- Born: Seymour Leon Mace 1969
- Occupations: Comedian and actor

= Seymour Mace =

British comedian and actor

Seymour Mace (born 1969) is a British comedian and actor.

== Life and career ==
Mace was born in 1969, and he moved with his family soon afterwards to South Africa as his father worked as a gold miner. The family returned to the UK, to Bedworth, near Coventry. Mace later returned to his native Tyneside.

In 1992 Mace had a non speaking part as a removal man in series 4, episode 11 of Byker Grove, he also worked as a clown in the mid-1990s before becoming a stand-up comedian. He was a finalist at the So You Think You're Funny competition at the Edinburgh Festival Fringe in 2001. He has performed several shows at the Fringe, including Marmaduke Spatula's Fuckin' Spectacular Cabaret of Sunshine Show in 2013.

Mace played Steve (and his twin Craig) in the BBC sitcom Ideal between 2005-2010. In 2009, he starred in the horror comedy Zombie Women of Satan. He appeared in the second series of Hebburn as music producer Eric.

Mace was the continuity announcer for CITV between 2009 and 2013.

In 2010, he appeared on Dave's One Night Stand.
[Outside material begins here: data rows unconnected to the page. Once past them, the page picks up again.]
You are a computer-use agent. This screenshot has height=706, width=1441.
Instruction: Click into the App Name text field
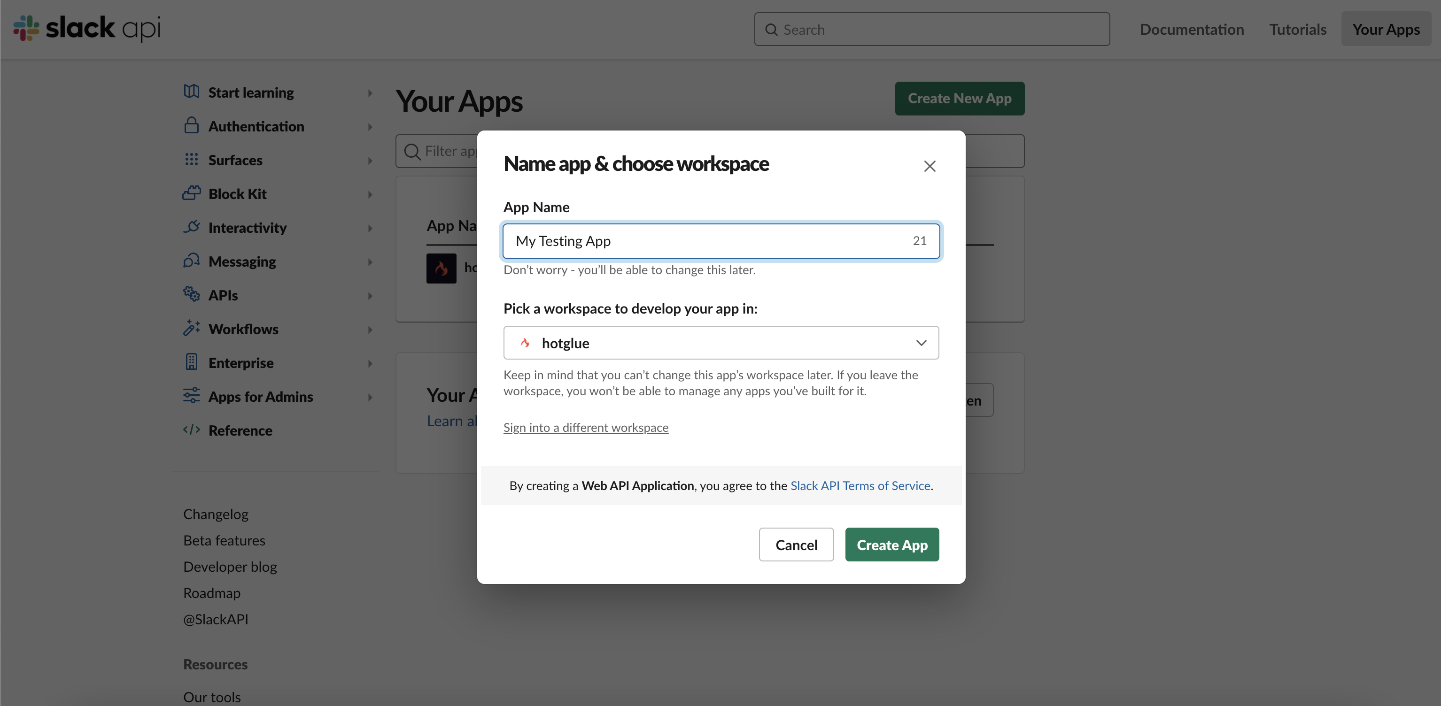(705, 241)
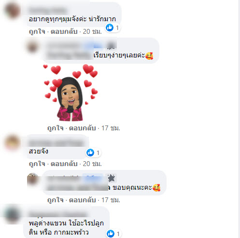Click the '20 ชม.' timestamp under 'สวยจัง'
Screen dimensions: 240x238
pyautogui.click(x=92, y=164)
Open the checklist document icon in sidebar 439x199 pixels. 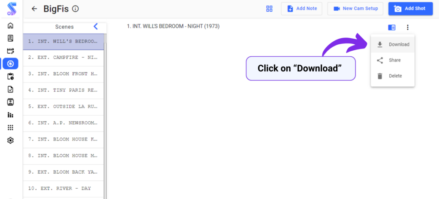point(10,89)
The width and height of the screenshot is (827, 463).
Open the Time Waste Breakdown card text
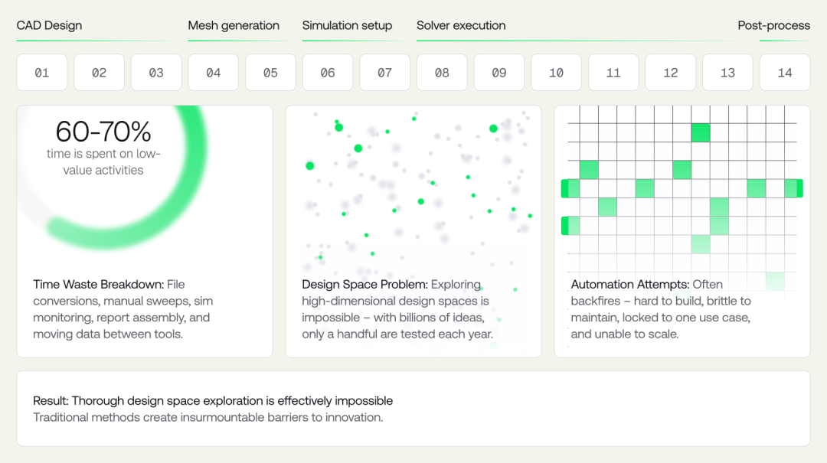(x=123, y=309)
Mace also appears in the offbeat comedy film What Happened After Macbeth, which will be released in 2014.

Mace hosted the monthly Giggle Beats Comedy Pub Quiz in Newcastle upon Tyne.

He took part in the 'Laughing for a Change' project in 2014, which aimed to raise awareness of mental health through a comedy tour, also featuring Mrs Barbara Nice and Rob Deering. The project was supported by Time to Change.

In 2015 Mace was nominated for an Edinburgh Comedy Award, for his show Seymour Mace is Niche as F**k!